_EXTRAIT_
——
Pour déranger les plus savantes combinaisons de la diplomatie, il suffirait d’une petite bombe grosse comme une orange. Que serait une minorité, ou le règne d’un tsar de dix-neuf ans, dans un pays où le souverain est tout ? Quel contre-coup les difficultés du dedans auraient-elles sur les relations du dehors? Quand l’empire n’en serait pas, pour plusieurs années, condamné à l’impuissance, quelle politique l’emporterait dans les conseils du nouveau maître? Impossible de le prévoir. Il n’est, à la cour de Pétersbourg, ni tradition ni influence dominante; ou, s’il y a une tradition, elle est en faveur de l’alliance prussienne, de l’accord des empereurs, de la politique dite conservatrice; et, en cas de catastrophe, la famille impériale serait violemment tentée d’y revenir.
——
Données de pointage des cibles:
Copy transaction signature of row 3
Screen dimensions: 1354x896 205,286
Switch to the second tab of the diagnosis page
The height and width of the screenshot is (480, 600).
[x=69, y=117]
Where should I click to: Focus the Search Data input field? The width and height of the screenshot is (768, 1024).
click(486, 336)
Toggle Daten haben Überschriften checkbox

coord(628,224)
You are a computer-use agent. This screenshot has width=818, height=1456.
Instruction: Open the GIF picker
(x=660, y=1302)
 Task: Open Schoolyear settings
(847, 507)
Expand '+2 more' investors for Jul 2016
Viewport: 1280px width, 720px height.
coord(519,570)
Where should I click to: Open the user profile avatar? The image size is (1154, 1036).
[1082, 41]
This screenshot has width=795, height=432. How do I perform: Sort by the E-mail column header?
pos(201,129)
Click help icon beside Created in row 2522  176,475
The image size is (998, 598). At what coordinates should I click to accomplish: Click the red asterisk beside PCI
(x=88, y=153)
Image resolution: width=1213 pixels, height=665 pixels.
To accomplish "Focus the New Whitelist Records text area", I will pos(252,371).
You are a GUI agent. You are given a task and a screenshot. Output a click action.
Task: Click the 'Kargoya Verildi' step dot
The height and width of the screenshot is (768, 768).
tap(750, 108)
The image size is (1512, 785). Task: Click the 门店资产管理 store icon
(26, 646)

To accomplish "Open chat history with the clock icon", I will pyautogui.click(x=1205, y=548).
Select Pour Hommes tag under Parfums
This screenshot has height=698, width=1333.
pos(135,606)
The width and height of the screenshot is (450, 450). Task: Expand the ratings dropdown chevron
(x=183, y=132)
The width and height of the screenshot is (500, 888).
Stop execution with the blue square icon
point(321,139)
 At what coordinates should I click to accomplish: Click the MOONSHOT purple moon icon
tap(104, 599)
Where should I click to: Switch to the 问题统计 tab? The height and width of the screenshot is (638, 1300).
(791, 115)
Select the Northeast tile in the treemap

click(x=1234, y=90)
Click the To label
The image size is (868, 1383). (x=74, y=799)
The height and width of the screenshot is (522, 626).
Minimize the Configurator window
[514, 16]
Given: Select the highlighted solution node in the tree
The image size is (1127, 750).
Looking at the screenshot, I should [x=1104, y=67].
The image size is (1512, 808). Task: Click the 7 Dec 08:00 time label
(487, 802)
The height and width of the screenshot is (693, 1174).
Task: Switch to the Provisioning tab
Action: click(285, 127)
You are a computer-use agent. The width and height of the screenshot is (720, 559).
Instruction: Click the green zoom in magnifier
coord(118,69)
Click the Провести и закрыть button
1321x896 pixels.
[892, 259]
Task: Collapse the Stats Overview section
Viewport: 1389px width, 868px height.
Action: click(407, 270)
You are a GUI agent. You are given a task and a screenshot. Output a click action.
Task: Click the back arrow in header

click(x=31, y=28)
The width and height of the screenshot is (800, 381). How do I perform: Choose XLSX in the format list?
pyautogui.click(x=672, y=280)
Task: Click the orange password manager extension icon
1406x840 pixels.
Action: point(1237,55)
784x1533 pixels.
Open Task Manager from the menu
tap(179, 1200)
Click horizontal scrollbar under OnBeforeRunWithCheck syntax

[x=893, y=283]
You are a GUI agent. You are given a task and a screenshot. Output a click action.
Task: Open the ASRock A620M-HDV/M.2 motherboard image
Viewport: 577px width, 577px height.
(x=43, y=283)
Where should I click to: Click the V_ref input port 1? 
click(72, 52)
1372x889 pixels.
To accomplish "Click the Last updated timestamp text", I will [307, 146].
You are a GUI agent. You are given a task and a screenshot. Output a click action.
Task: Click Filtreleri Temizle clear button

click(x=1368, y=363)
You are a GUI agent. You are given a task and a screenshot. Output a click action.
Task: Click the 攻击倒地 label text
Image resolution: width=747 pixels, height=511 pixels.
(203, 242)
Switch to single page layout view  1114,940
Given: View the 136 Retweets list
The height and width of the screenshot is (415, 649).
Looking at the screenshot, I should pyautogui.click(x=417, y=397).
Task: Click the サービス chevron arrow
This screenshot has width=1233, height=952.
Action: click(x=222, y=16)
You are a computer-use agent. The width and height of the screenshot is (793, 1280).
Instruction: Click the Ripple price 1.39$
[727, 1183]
——
_OBJECTIF ÉNONCÉ_
Retapez à l'identique le passage de l'extrait qui commence aux mots « Pour déranger les » et s'arrête après « tentée d’y revenir. ». Ces items ne sont pas nécessaires.

_RÉSULTAT CI-DESSOUS_
Pour déranger les plus savantes combinaisons de la diplomatie, il suffirait d’une petite bombe grosse comme une orange. Que serait une minorité, ou le règne d’un tsar de dix-neuf ans, dans un pays où le souverain est tout ? Quel contre-coup les difficultés du dedans auraient-elles sur les relations du dehors? Quand l’empire n’en serait pas, pour plusieurs années, condamné à l’impuissance, quelle politique l’emporterait dans les conseils du nouveau maître? Impossible de le prévoir. Il n’est, à la cour de Pétersbourg, ni tradition ni influence dominante; ou, s’il y a une tradition, elle est en faveur de l’alliance prussienne, de l’accord des empereurs, de la politique dite conservatrice; et, en cas de catastrophe, la famille impériale serait violemment tentée d’y revenir.